Gattuso en fusible ?
Nommé sélectionneur en juin en remplacement de Luciano Spalletti, après la déroute d'Oslo (3-0) en ouverture des éliminatoires, Gennaro Gattuso n'a pas rempli sa mission et pourrait logiquement en faire les frais.
Interrogé lundi sur ce que signifierait un échec, l'ancien joueur de l'AC Milan avait laissé entendre qu'il pourrait démissionner de lui-même : "Cela serait pour moi une désillusion, un énorme coup dur et je devrais en assumer les responsabilités."
Mais son bilan à la tête de la Nazionale qui a connu trois sélectionneurs en deux ans et demi (Roberto Mancini, de 2018 à 2023, Spalletti de 2023 à 2025) pourrait le sauver. En huit matches, son équipe s'est imposée six fois et a marqué beaucoup (21 buts avant le match contre la Bosnie). Le champion du monde 2006, connu pour sa rage de vaincre quand il était joueur, semble en outre avoir réussi à créer un esprit d'équipe dans une Nazionale en manque de personnalités.
Cet échec qui devrait susciter comme pour 2018 et 2022 des réactions jusqu'au sommet de l'Etat italien, pourrait coûter son poste au président de la Fédération italienne (FIGC) Gabriele Gravina, élu en 2018 quelques mois après la démission de son prédécesseur suite à la non-qualification pour le Mondial russe.
Un virage manqué après...2006
Le 9 juillet, l'Italie fêtera le vingtième anniversaire de son quatrième sacre mondial au terme d'une finale incandescente contre la France de Zinédine Zidane (1-1 a.p., 5 tab à 3). L'anniversaire sera cruel pour tout un pays en plein Mondial 2026.
Il y a moins de cinq ans, la Nazionale avait remporté l'Euro 2021. Mais ce sacre ressemble à un trompe-l'oeil pour une sélection qui, à l'exception de sa finale à l'Euro 2012 et de son titre en 2021, déçoit ses tifosi : élimination dès la phase de groupes du Mondial en 2010 et 2014, échec en 8e de finale du dernier Euro en 2024, chute au classement mondial de la Fifa jusqu'à la 21e place, en août 2018 (l'Italie est aujourd'hui 12e).
"Les résultats d'aujourd'hui sont la conséquence (de notre attitude) d'il y a vingt ans, à l'époque où nous nous reposions sur nos forces, sur les Buffon, Cannavaro et Totti, en pensant qu'ils seraient éternels", estimait récemment l'ancien gardien de but et désormais manager de la Nazionale, Gianluigi Buffon.

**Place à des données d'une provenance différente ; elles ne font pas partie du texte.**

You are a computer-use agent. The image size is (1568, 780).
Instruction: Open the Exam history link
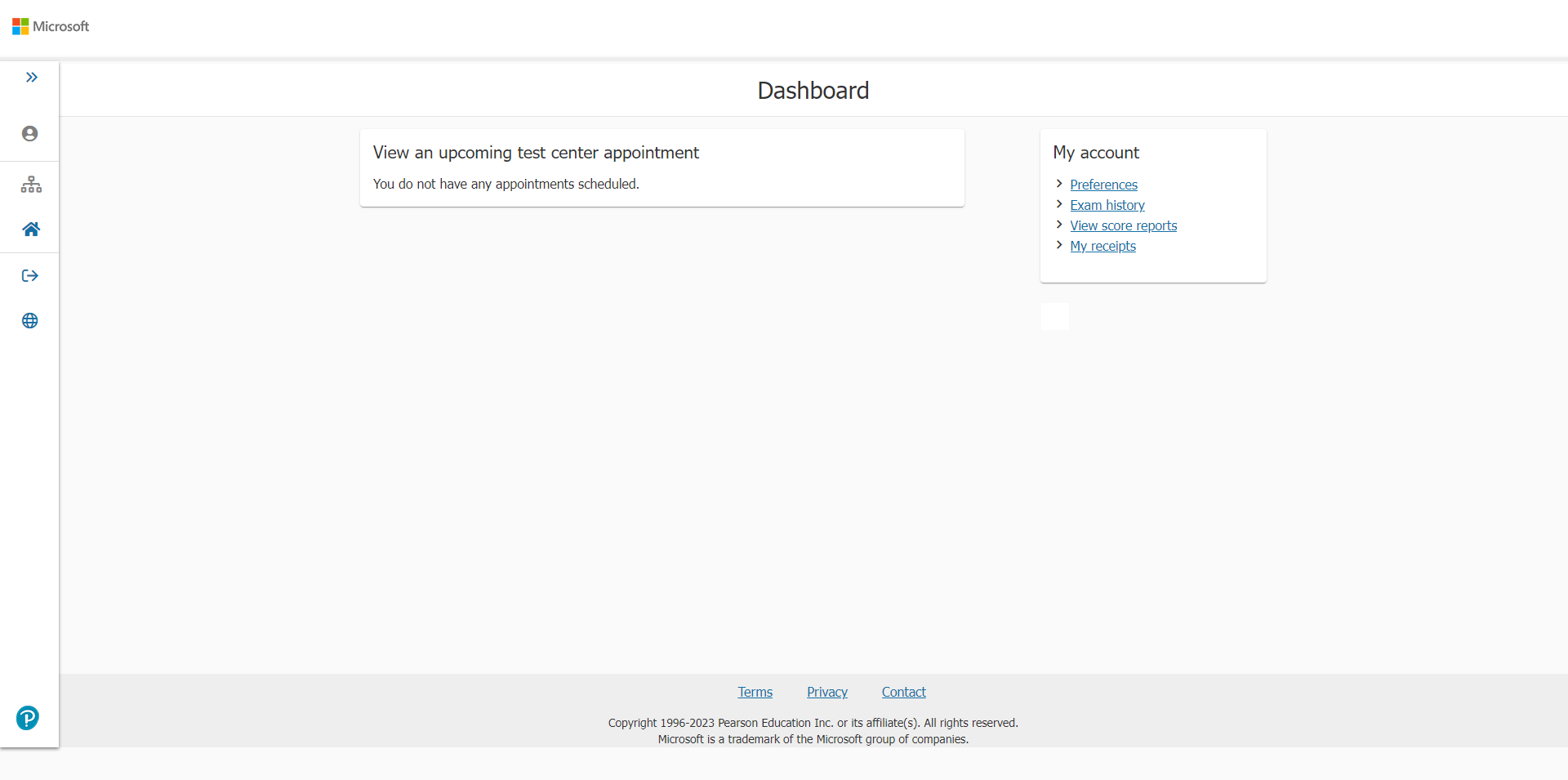[x=1107, y=205]
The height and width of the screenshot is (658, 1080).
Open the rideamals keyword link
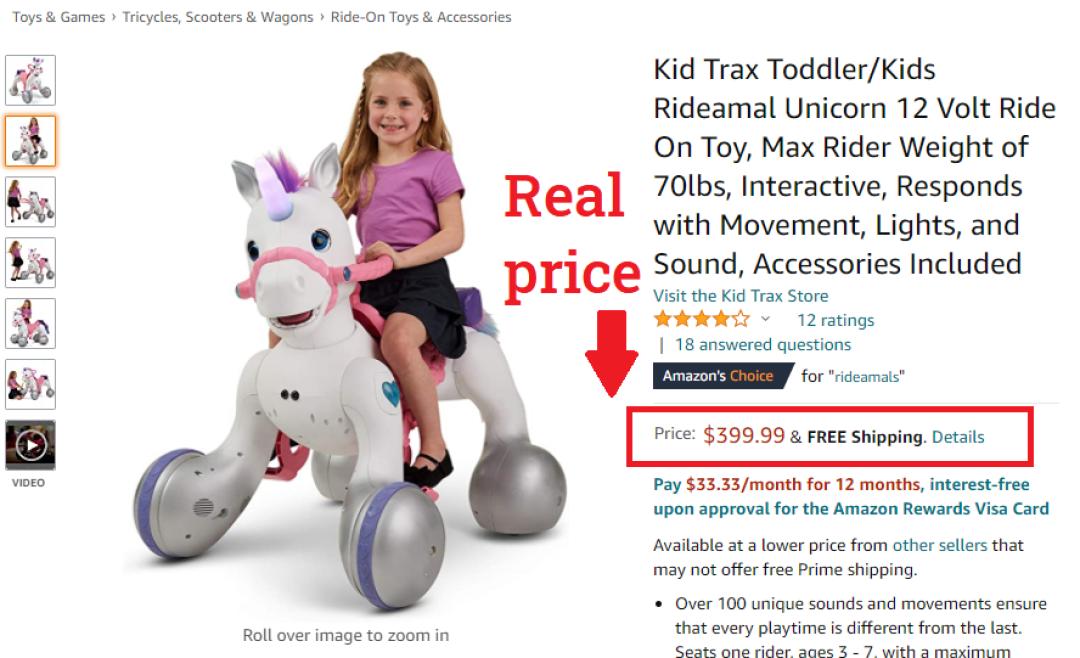(867, 377)
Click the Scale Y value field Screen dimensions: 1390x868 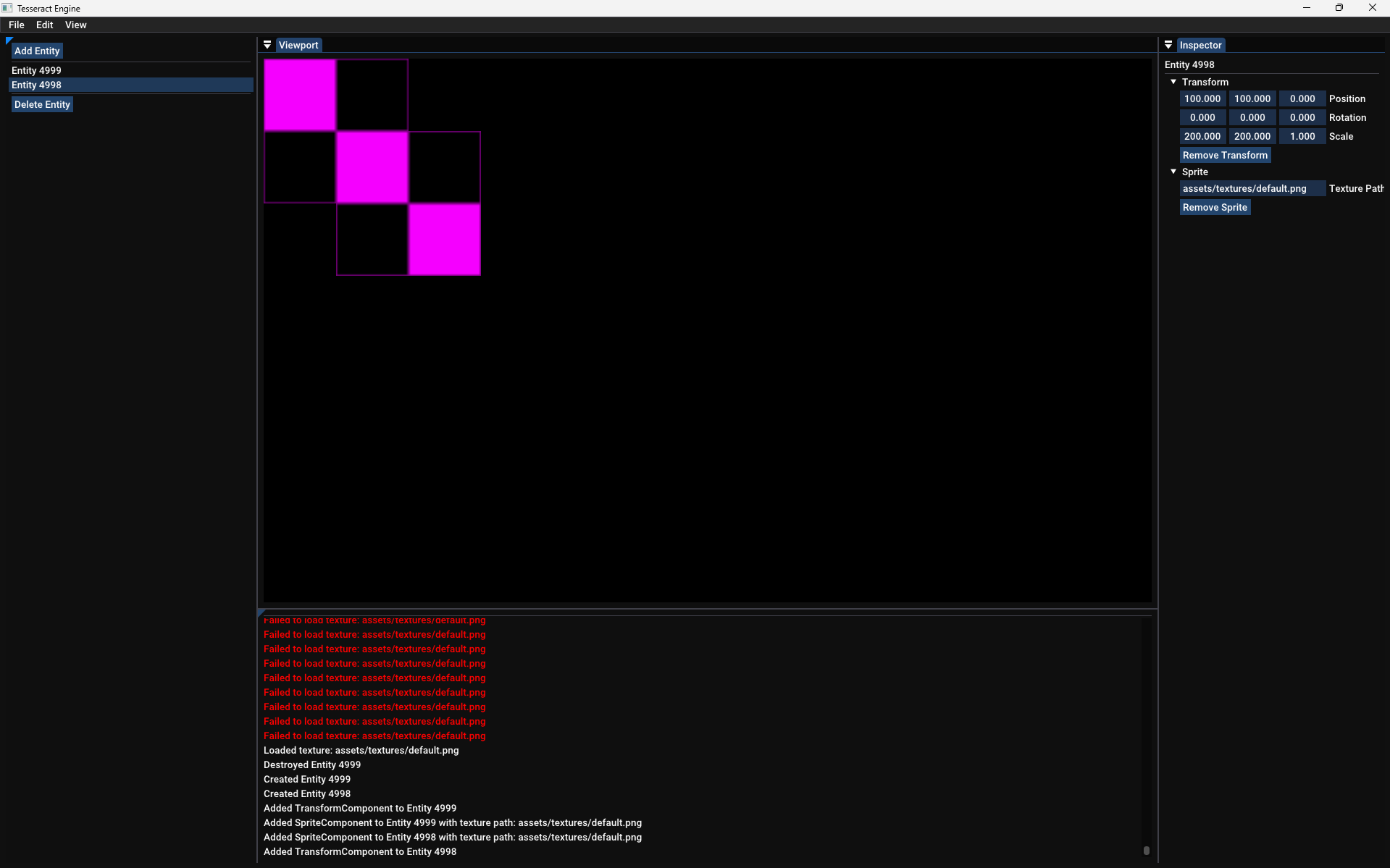click(x=1252, y=136)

"Déjà à ce moment-là", regrettait "Gigi", "il fallait repenser les modèles techniques et tactiques, mais nous avons été des cigales".
Une formation à réformer
Il a fallu attendre... 2025 pour que la FIGC se dote d'un directeur technique et le diagnostic de Cesare Prandelli, sélectionneur de la Nazionale entre 2010 et 2014, est sans appel : le problème du calcio, c'est sa formation.
"S'il y a dix ans, on avait eu la chance d'avoir un talent comme Lamine Yamal, on l'aurait fait fuir", estimait-il récemment. "Nos entraîneurs lui auraient retiré la joie de jouer et de s'amuser en le saoûlant avec des schémas de jeu ou avec l'occupation du terrain."
La FIGC vient de dévoiler un programme de formation pour les entraîneurs en charge de ses 700.000 licenciés âgés de 5 à 15 ans. Il doit "en faisant descendre la fédération dans les clubs" contrer "l'appauvrissement technique" et augmenter le nombre d'heures passés à jouer avec le ballon, espére son promoteur, l'ancien international Simone Perrotta.
Une rareté, les joueurs italiens en Serie A
Pour beaucoup, la sélection souffre, car la Serie A préfère des joueurs étrangers aux joueurs italiens. Seulement 33% des joueurs évoluant en Serie A cette saison sont potentiellement sélectionnables pour la Nazionale.
Dans le top 5 européen, seule la Premier League anglaise utilise moins de joueurs "locaux" (29,2%) quand la Ligue 1 et la Bundesliga sont plus "protectionnistes", avec respectivement 37,5% de joueurs français et 41,5% de joueurs allemands.
"Cela ne sert à rien de regretter quelque chose contre lequel on ne peut rien", a toutefois balayé la semaine dernière Gattuso.